What is a modern political party for?

By Frances Powrie August 25, 2016 2:51 pm

With ballots in the Labour Party leadership contest going out this week, the accusations have begun of a purge of members to try and influence the outcome of the race – even gaining its own hashtag, #labourpurge2. This is a repeat of last summer when many of the people who had paid £3 for a vote in the Labour leadership contest were disqualified from taking part. The main cause of this was standing for or vocally supporting a rival political party in recent elections – with Green Party members making up a particularly large proportion of those rejected.

Forty thousand of those who paid £25 this time around were quickly rejected (although some of these because they were duplicates or not on the electoral register), with another 10,000 sent to the National Executive Committee for investigation. Many people, Jeremy Corbyn supporters in particular, are worried that this represents a deliberate effort to try and undermine Corbyn’s re-election effort – although it’s worth noting that similar claims about a deliberate purge were made before his landslide victory last year.

In some respects, the row represents a clash of viewpoints as to what a modern political party is for. To many, particularly long-term Labour members, it is accepted without question that Labour members should always be publicly loyal to the party. They see no problem with rejecting members or supporters who, for example, advocated voting Green at the London mayoral elections. By contrast, many of the newer members and registered supporters are not so tribal in their views. A good number of them identify more with Corbyn’s leadership than the Labour Party as a whole, and they do not see why recent support for a rival party, particularly one of the left, should preclude them from a vote.

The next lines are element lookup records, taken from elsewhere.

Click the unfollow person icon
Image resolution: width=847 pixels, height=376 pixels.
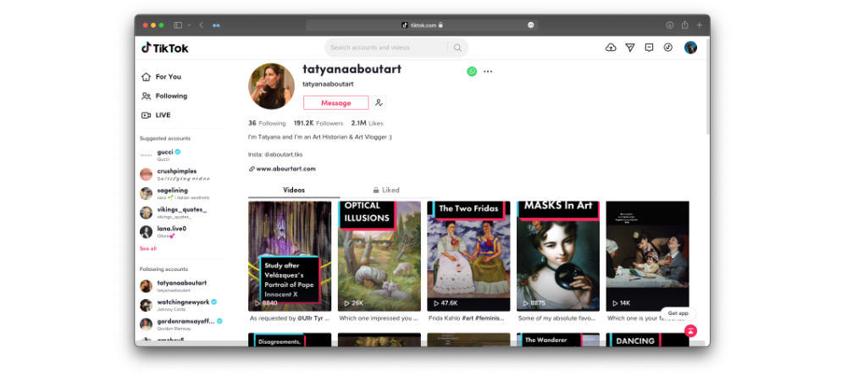click(379, 102)
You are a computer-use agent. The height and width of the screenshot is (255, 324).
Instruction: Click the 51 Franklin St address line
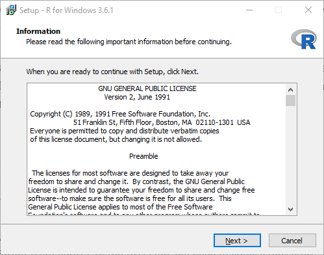(x=162, y=122)
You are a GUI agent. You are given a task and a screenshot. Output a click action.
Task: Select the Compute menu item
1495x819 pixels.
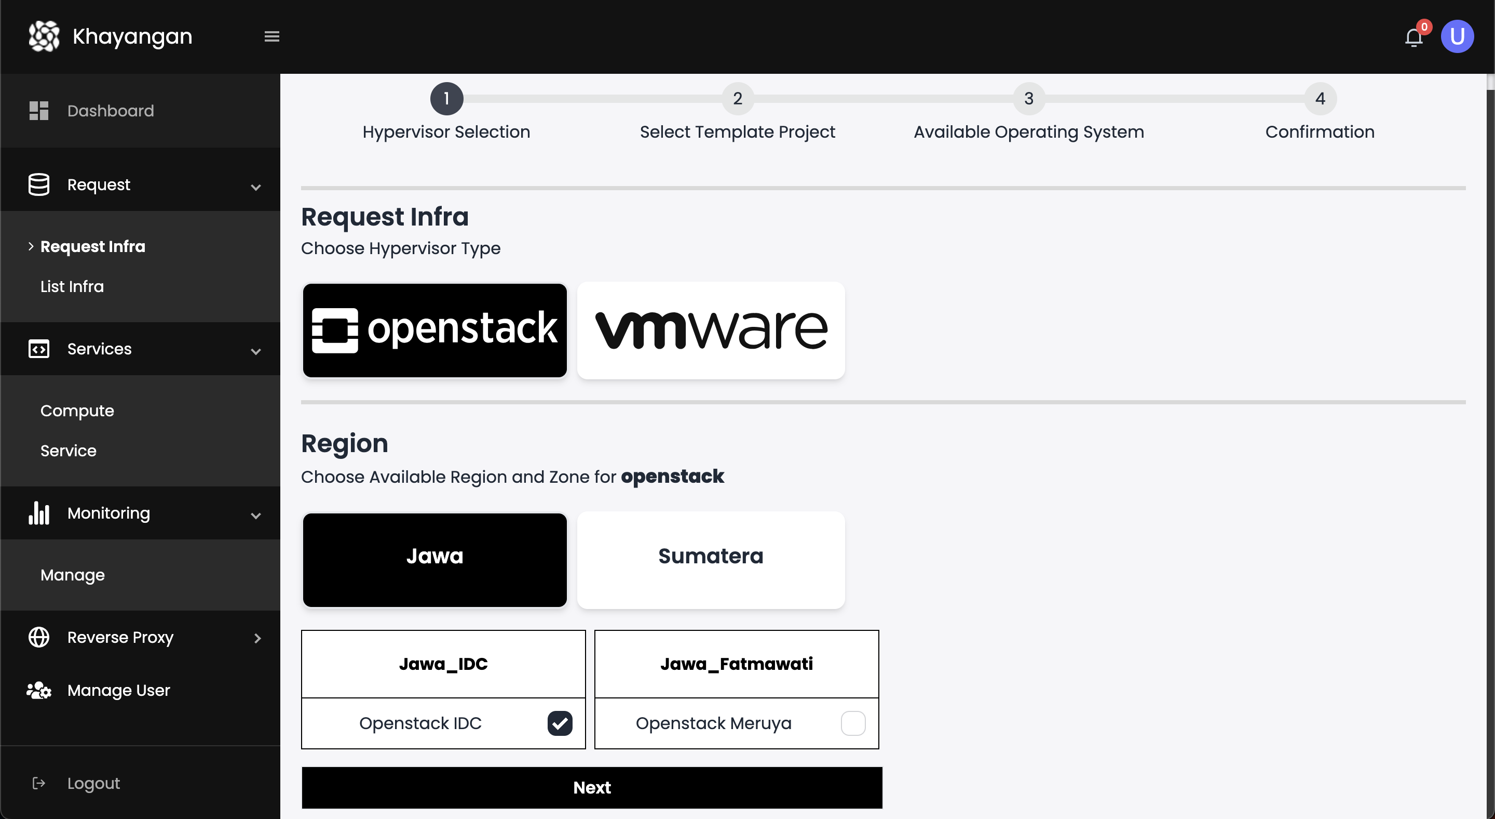tap(77, 411)
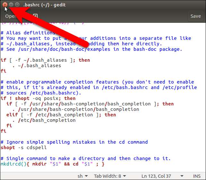The image size is (206, 180).
Task: Close the gedit window
Action: click(5, 5)
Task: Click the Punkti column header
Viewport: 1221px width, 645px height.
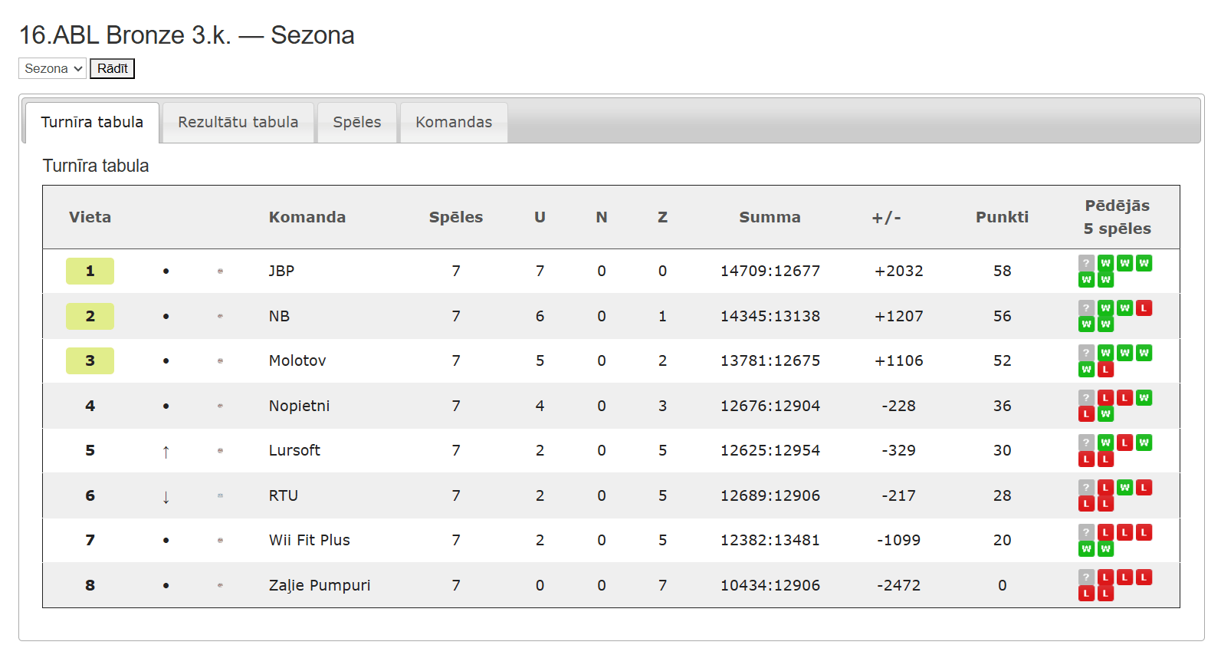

There’s a similar divide over the importance of the Labour Party winning elections. Clause One of the Labour Party rule book states that “its purpose is to organise and maintain in Parliament and in the country a political Labour Party” and that the party will “promote the election of Labour Party representatives at all levels of the democratic process.” To many, again particularly those who are long-term members and who are voting for Owen Smith, it is self-evident that that the purpose of the Labour Party is to seek to form a government – indeed Smith has made this a key plank of his campaign. Many of the newer members don’t take this point of view – they question whether winning elections is worth it if this means compromising on key principles; some would certainly rather shape the debate from opposition, believing that the party’s move to the left under Corbyn is worthwhile in itself. They see Labour more as a “social movement” than an election winning machine.

Of course these are generalisations, but they highlight a clash of approaches to party politics which will be hard to resolve. If Smith wins the leadership election, if may be that many of those who joined primarily because of Corbyn will gradually drift away. However, in the more likely scenario that Corbyn wins again, don’t expect the rest of the party to give up just yet. The sheer tribalism of many of the Labour “moderates” means that they are likely to stick around even if the party descends into civil war. As moderate stalwart Luke Akehurst wrote recently, “If we lose, if every last moderate is deselected and not so much as allowed to be branch minutes secretary, at least we will have died with our boots on trying to save Labour, not faded away with a whimper pretending publicly that everything was OK”. Don’t expect peace and quiet in the Labour Party anytime soon.